Task brief: Across the material below, how many lines contain the word "Open"? Give only the number.

Supplied information:

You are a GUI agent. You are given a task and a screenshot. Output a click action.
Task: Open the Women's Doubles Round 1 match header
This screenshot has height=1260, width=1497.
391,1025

...

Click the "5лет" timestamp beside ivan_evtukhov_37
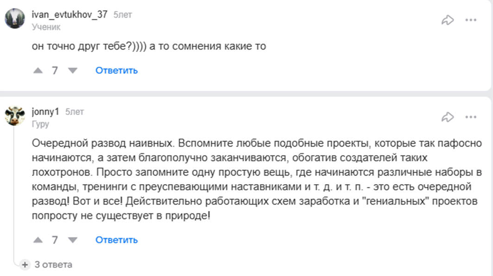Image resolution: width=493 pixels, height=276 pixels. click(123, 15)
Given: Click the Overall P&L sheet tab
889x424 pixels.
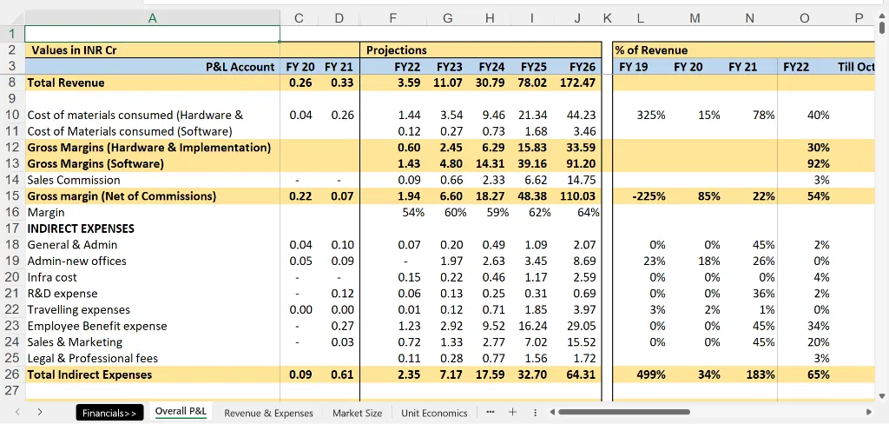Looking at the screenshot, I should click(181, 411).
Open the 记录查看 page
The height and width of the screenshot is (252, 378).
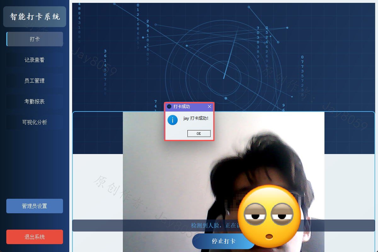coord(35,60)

Exercise response: 2